Ok, if I pass value "38000" my_i gives me -27536
Ok, if I pass value "-27536" my_i gives me -27536

So the instruction to know if can be posible to convert to My_i does not fails.
if (!(i >> My_i) )
for the value "38000" 'i' have not to convert, it should to fail, but it works ... converting 38000 to -27536 )
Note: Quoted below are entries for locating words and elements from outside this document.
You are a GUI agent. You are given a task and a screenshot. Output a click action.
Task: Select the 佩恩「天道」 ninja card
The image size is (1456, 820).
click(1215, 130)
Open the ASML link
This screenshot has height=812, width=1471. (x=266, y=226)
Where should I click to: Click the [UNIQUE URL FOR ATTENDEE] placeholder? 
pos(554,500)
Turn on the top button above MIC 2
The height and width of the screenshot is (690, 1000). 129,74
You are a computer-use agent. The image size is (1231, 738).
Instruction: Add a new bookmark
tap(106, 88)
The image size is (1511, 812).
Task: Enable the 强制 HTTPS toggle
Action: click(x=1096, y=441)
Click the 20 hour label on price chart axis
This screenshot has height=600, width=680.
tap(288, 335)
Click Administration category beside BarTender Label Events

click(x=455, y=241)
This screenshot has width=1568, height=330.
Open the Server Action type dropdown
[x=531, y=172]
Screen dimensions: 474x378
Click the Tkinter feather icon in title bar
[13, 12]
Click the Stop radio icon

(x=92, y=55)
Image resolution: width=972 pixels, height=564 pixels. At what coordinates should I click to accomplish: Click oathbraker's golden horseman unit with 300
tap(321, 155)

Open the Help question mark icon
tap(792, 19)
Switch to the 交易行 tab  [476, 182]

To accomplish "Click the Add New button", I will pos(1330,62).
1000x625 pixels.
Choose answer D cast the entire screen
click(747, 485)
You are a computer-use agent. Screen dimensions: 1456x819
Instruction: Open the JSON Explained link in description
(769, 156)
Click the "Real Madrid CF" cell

In this situation I can't have the correct value.
Any help ? Maybe mingw the guilty ?
Thanks

squidge
13th May 2011, 20:32
I don't see why the code i>>my_i would ever return zero?

tonnot
13th May 2011, 20:43
If I have for std::istringstream i(value); a value of 450000
(i >> My_i) are going to be false, because istringstream cannot 'send' a long value to a signed short int, isn't ?
Ok, then why Is the reason because 38000 , value that also would have to be converted to long, is converted to -27536 ?
Thanks

Added after 4 minutes:

Uf , delete this post please
I have mixed int and short int inside functions ....

SixDegrees
14th May 2011, 15:08
You don't understand how stringstreams work. Stop making assumptions and go read some documentation (http://www.cplusplus.com/reference/iostream/istream/operator%3E%3E/).

And your test is silly to begin with. You can't stuff an 'illegal' value into a variable that's been declared to be of a particular type already; whatever value it holds will ALWAYS be legitimate and within the range of values allowed by the type. There's no point in performing the check you're attempting in the way you're trying to go about it.